According to organizer David Guaspari, vice chair of the ICOA’s board of directors, the event series offers short, interesting ways to engage with writers and community members who may be burnt out by a difficult year. It incorporated a range of writers from many backgrounds.

“Since Ithaca is full of interesting writers who have come from all over the world for all sorts of reasons, it was natural,” Guaspari wrote in an email to The Sun. 

Palma writes short stories and novels inspired by his Cuban-American heritage and the culture of Miami. The first chapter of his novel “Manteca” received an honorable mention in Best “American Short Stories.” As assistant professor of writing at Ithaca College, he serves as the faculty advisor to “Stillwater Magazine.”

At the event, he shared an excerpt from his novel “A Haunting in Hialeah Gardens,” which follows a man battling debt in postcolonial America.

“I can’t wait to read more of this novel. I saw, heard, and felt Miami — a place I’ve never been,” Kate Blackwood, ICOA’s board secretary, told the Sun after the event.

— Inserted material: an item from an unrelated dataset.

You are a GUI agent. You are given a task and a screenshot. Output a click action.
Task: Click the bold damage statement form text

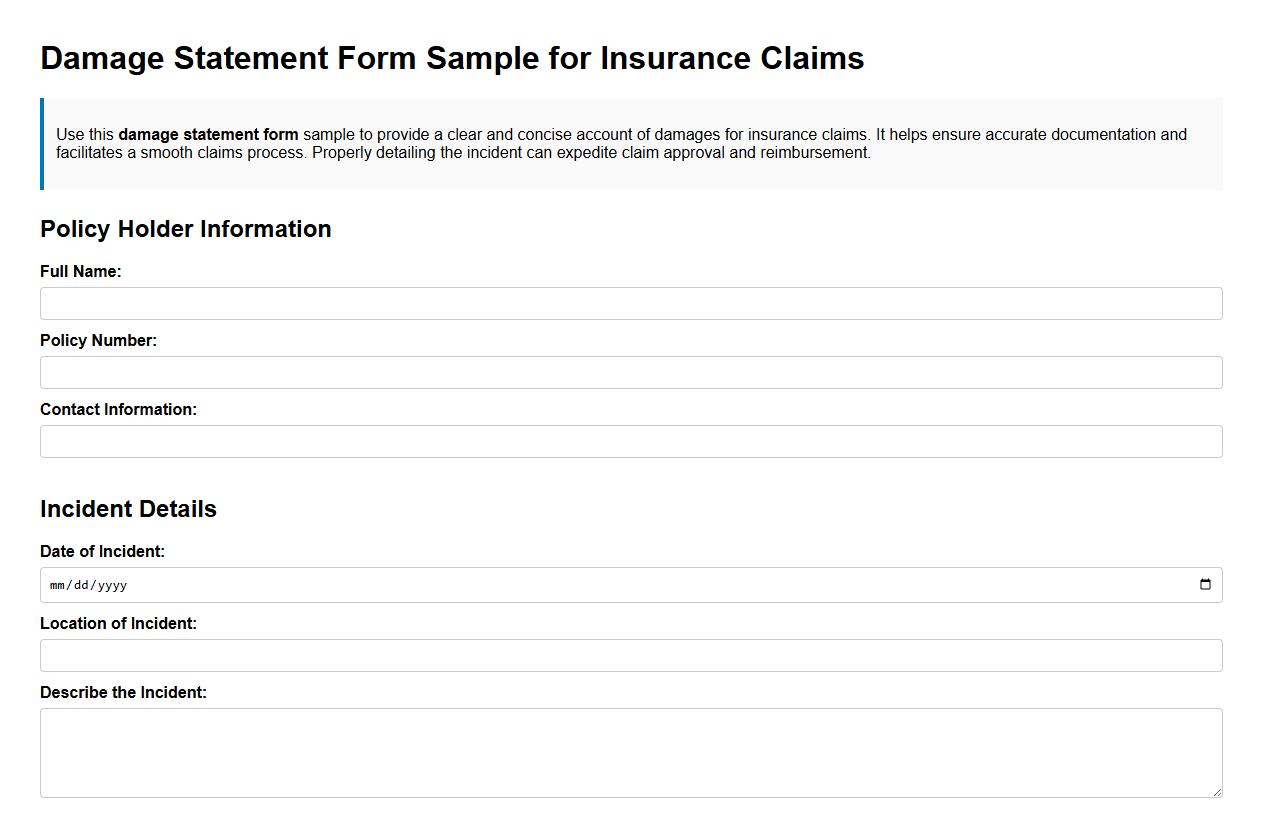pyautogui.click(x=208, y=134)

Mort, the second presenter, is a poet and translator born in Minsk, Belarus. She has authored the poetry collections “Factory of Tears,” “Collected Body,” “Music for the Dead” and “Resurrected.” At the event, she shared an excerpt of her poetry detailing the struggles of her family in postwar Belarus. 

“What stuck in my mind on hearing this was the surreal story of a child unaware that someone had been living in the spare bedroom for years,” Guaspari said.  “It has elements of both a horror story and a comedy.”

Both works illustrated places with violent histories and explored the impact of that violence on familial legacy while centering characters who experienced a great degree of social isolation.

Both Guaspari and Blackwood advised young writers to read widely and write extensively in order to develop their craft, as well as to get involved with writing communities such as the ICOA. 

“Finish things. Expect lots of rejection,” Guaspari added. “What you can hope to get out of a writing class is some collection of principles you can use to be a good reader and editor and critic of yourself.”